## EXERCISE MATERIAL:
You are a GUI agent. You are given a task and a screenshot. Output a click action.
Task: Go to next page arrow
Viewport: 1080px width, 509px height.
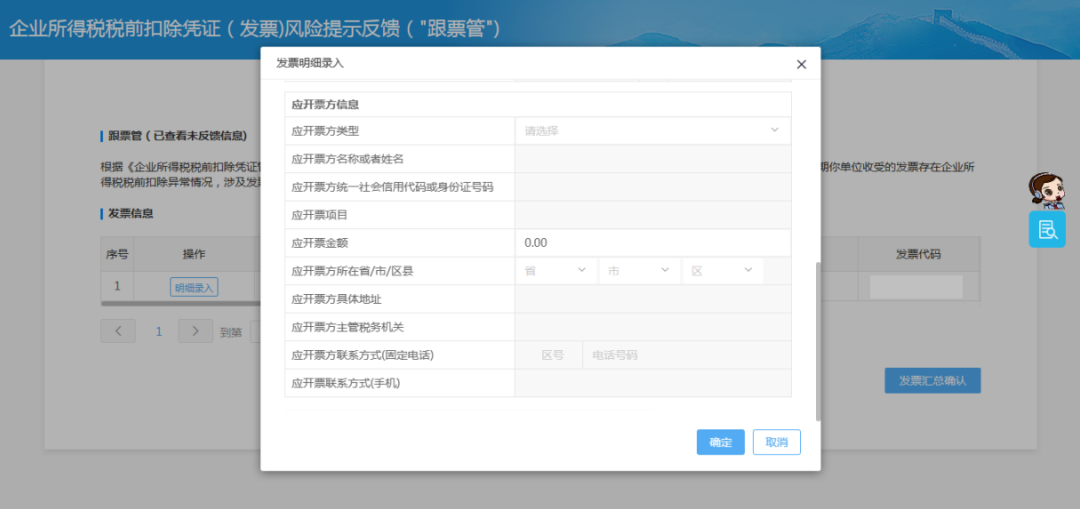click(x=196, y=331)
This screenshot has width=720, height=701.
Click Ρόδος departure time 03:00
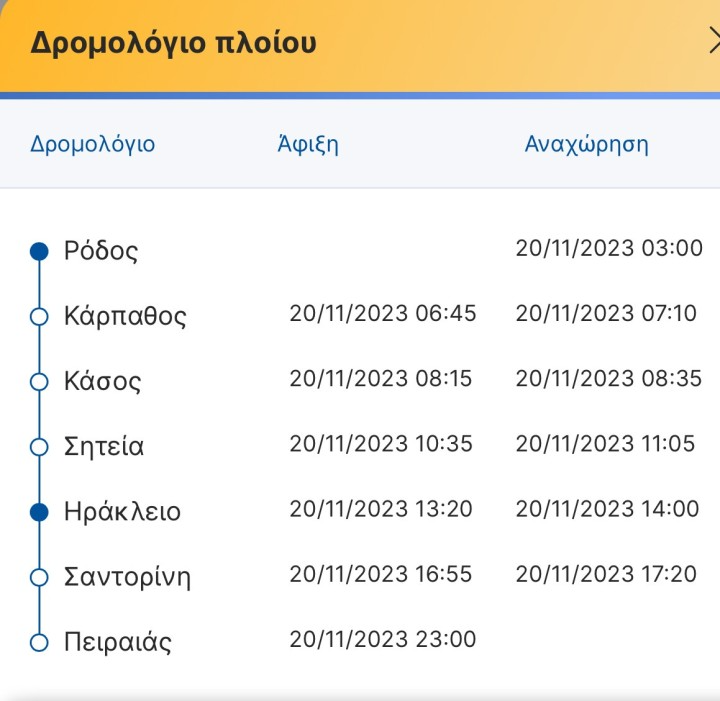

## EXERCISE:
Each line above is to be copied verbatim. Drop any image from the copy.

## RESPONSE TO THIS TASK:
You are a GUI agent. You are given a task and a screenshot. Output a click action.
Task: Go to next page arrow
Viewport: 1080px width, 509px height.
click(x=196, y=331)
This screenshot has width=720, height=701.
Click Ρόδος departure time 03:00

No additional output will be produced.